Almost all of today's electronic technology involves the use of semiconductors, with the most important aspect being the integrated circuit (IC), which are found in laptops, scanners, cell-phones, etc. Semiconductors for ICs are mass-produced. To create an ideal semiconducting material, chemical purity is paramount. Any small imperfection can have a drastic effect on how the semiconducting material behaves due to the scale at which the materials are used. A high degree of crystalline perfection is also required, since faults in crystal structure (such as dislocations, twins, and stacking faults) interfere with the semiconducting properties of the material. Crystalline faults are a major cause of defective semiconductor devices. The larger the crystal, the more difficult it is to achieve the necessary perfection. Current mass production processes use crystal ingots between 100 and 300 mm (4 and 12 in) in diameter which are grown as cylinders and sliced into wafers.

There is a combination of processes that is used to prepare semiconducting materials for ICs. One process is called thermal oxidation, which forms silicon dioxide on the surface of the silicon. This is used as a gate insulator and field oxide. Other processes are called photomasks and photolithography. This process is what creates the patterns on the circuity in the integrated circuit. Ultraviolet light is used along with a photoresist layer to create a chemical change that generates the patterns for the circuit. Etching is the next process that is required. The part of the silicon that was not covered by the photoresist layer from the previous step can now be etched. The main process typically used today is called plasma etching. Plasma etching usually involves an etch gas pumped in a low-pressure chamber to create plasma. A common etch gas is chlorofluorocarbon, or more commonly known Freon. A high radio-frequency voltage between the cathode and anode is what creates the plasma in the chamber. The silicon wafer is located on the cathode, which causes it to be hit by the positively charged ions that are released from the plasma. The end result is silicon that is etched anisotropically. The last process is called diffusion.

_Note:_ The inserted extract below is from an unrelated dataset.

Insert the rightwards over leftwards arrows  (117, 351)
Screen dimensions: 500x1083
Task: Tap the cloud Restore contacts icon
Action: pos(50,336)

This is the process that gives the semiconducting material its desired semiconducting properties. It is also known as doping. The process introduces an impure atom to the system, which creates the p-n junction. In order to get the impure atoms embedded in the silicon wafer, the wafer is first put in a 1100 degree Celsius chamber. The atoms are injected in and eventually diffuse with the silicon. After the process is completed and the silicon has reached room temperature, the doping process is done and the semiconducting material is ready to be used in an integrated circuit.

III.Подведение итогов урока и задание на дом. Подготовить сообщение об электронном приборе.